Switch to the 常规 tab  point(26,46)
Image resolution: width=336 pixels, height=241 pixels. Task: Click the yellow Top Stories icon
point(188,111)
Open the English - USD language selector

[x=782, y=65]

* * *

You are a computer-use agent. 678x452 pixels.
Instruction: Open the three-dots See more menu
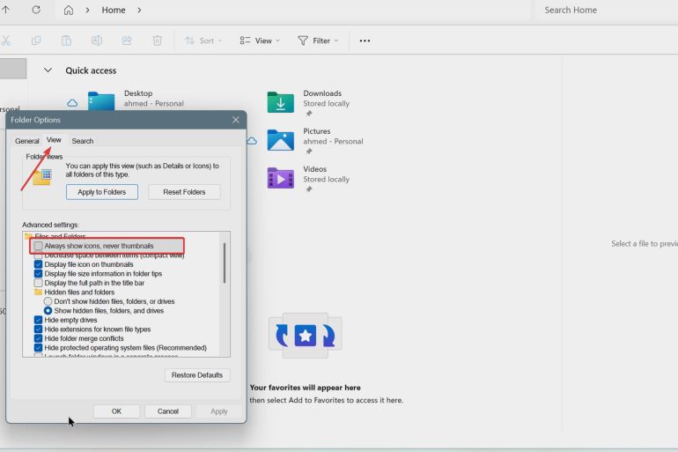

**Given instruction**. Output the lines from the one containing "You are a computer-use agent. 678x452 pixels." through the one containing "Instruction: Open the", inclusive, reproducing them exactly.

**Solution to the problem**.
You are a computer-use agent. 678x452 pixels.
Instruction: Open the three-dots See more menu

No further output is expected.